_YOUR INSTRUCTIONS_. As the answer, give every line of the records that includes the word "target".
*** Opening MATERIAL FOR THIS TASK ***
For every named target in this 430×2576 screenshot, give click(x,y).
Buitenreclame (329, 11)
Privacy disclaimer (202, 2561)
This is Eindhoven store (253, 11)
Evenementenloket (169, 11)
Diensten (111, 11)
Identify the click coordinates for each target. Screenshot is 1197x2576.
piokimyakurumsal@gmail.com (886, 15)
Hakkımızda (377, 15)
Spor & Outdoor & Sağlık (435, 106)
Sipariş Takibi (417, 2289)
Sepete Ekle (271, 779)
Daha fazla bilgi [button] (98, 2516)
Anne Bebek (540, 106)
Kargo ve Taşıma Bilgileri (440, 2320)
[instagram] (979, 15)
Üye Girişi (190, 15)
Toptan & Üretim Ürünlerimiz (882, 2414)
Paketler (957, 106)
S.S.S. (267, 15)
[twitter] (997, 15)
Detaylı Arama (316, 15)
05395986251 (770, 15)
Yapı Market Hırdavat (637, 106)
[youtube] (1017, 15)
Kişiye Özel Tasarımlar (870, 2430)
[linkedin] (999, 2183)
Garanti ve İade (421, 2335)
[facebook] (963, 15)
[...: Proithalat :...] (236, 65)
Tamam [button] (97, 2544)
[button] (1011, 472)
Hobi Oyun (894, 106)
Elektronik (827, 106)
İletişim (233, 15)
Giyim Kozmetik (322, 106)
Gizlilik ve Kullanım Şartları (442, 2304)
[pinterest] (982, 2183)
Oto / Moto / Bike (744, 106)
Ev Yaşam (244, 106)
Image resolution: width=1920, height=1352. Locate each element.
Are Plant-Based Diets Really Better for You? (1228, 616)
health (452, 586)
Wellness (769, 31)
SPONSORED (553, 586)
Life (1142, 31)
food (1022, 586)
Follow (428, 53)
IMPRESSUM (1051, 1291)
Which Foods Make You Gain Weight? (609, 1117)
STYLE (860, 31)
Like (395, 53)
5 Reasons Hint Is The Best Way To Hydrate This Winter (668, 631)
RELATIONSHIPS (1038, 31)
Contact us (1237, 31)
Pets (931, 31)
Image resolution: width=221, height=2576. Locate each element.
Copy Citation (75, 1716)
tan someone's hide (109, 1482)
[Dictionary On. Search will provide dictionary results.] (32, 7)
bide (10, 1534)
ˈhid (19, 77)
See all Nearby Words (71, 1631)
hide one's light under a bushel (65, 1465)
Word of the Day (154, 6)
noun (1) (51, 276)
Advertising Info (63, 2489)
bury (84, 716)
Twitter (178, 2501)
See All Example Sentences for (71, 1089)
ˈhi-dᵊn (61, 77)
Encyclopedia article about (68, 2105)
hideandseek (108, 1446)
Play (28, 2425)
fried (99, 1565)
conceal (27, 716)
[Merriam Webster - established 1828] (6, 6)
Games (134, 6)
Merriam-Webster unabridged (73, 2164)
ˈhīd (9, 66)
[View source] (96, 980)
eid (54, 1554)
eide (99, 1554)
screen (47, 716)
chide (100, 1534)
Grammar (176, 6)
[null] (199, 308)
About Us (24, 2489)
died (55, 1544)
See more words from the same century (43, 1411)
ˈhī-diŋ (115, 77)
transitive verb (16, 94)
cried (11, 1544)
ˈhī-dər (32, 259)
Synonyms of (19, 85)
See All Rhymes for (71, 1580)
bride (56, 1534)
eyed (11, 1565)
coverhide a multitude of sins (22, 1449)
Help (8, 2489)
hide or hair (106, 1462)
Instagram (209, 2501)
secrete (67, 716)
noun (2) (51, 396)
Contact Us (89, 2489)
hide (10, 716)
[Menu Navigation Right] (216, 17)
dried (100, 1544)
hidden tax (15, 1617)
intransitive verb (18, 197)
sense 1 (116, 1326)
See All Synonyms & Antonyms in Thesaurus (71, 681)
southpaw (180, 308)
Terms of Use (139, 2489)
*** Closing MATERIAL FOR THIS TASK ***
_WRITTEN RESPONSE_.
For every named target in this 430×2576 screenshot, give click(x,y).
Identify the click coordinates for each target. Screenshot is 1197x2576.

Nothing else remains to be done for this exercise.